─── ZITIERTER TEXT

In ihrer jetzigen Führungsposition hat Heike Böhmer eigentlich nur gute Erfahrungen gemacht, wobei sie das selbst als ganz normal bezeichnen würde. Wenn jemand erstaunt darüber ist, dass sie als Frau eine solche Position innehat, fragt sie sich: „Warum eigentlich?“

Karrierehemmnisse gab es für Frau Böhmer nicht. Die Menschen in ihrem Umfeld sind eher neutral dem Thema Frauen und Männer gegenüber eingestellt. „Ganz ehrlich, ich bin niemand, der Unterschiede zwischen Frauen und Männern sieht. Kompetenz ist definitiv keine Frage des Geschlechts“, sagt sie. Wenn überhaupt, sieht sie in der sozialen Kompetenz einen kleinen Vorteil von Frauen, aber auch das verschwimmt ihrer Meinung nach zunehmend. „Die Zahl der Männer, die einem vermeintlich klassischen Rollenbild entspricht, wird immer kleiner. Wichtige Eigenschaften sind für mich vor allem fachliche und soziale Kompetenz, Teamfähigkeit und Eigenverantwortung, die brauchen sowohl Männer als auch Frauen.“

Heike Böhmer denkt, dass Frauen in der Unternehmensführung oder gemischte Führungsteams von Bauunternehmen zukünftig eine größere Rolle spielen werden. Aber dies liege sicher nicht an einer verordneten Frauenquote. Sie sieht die Gründe vielmehr in höheren und komplexeren Anforderungen der Baubranche, die die Aktivierung und Zusammenarbeit aller kompetenten Fachkräfte erfordert, um national und global nicht „auf der Strecke zu bleiben“. Allein die Digitalisierung der Baubranche wird noch einmal mehr die Anforderungen verändern.

──────
─── DATENTEIL

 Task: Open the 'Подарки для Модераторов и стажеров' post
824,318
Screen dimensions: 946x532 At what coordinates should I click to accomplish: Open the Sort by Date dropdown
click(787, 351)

──────

SCHRIFTLICHE AUFGABEN
1. Beantworte die folgenden Fragen zum Text über Heike Böhmer:
(a) Was fragt sich Heike Böhmer, wenn jemand erstaunt ist, dass sie als Frau eine Führungsposition innehat?
(b) Worin sieht sie, wenn überhaupt, einen kleinen Vorteil von Frauen?
(c) Woran liegt es ihrer Ansicht nach sicher nicht, dass Frauen in der Unternehmensführung künftig eine größere Rolle spielen werden?
2. Überarbeite im Text über Heike Böhmer den Abschnitt von „Heike Böhmer denkt, dass“ bis „die Anforderungen verändern.“ und gib ihn wieder, wobei „Baubranche“ an jeder Stelle durch „Bauwirtschaft“ ersetzt wird.

BEARBEITETE ÜBUNG
1.
(a) Sie fragt sich: „Warum eigentlich?“
(b) In der sozialen Kompetenz.
(c) An einer verordneten Frauenquote.

2.
Heike Böhmer denkt, dass Frauen in der Unternehmensführung oder gemischte Führungsteams von Bauunternehmen zukünftig eine größere Rolle spielen werden. Aber dies liege sicher nicht an einer verordneten Frauenquote. Sie sieht die Gründe vielmehr in höheren und komplexeren Anforderungen der Bauwirtschaft, die die Aktivierung und Zusammenarbeit aller kompetenten Fachkräfte erfordert, um national und global nicht „auf der Strecke zu bleiben“. Allein die Digitalisierung der Bauwirtschaft wird noch einmal mehr die Anforderungen verändern.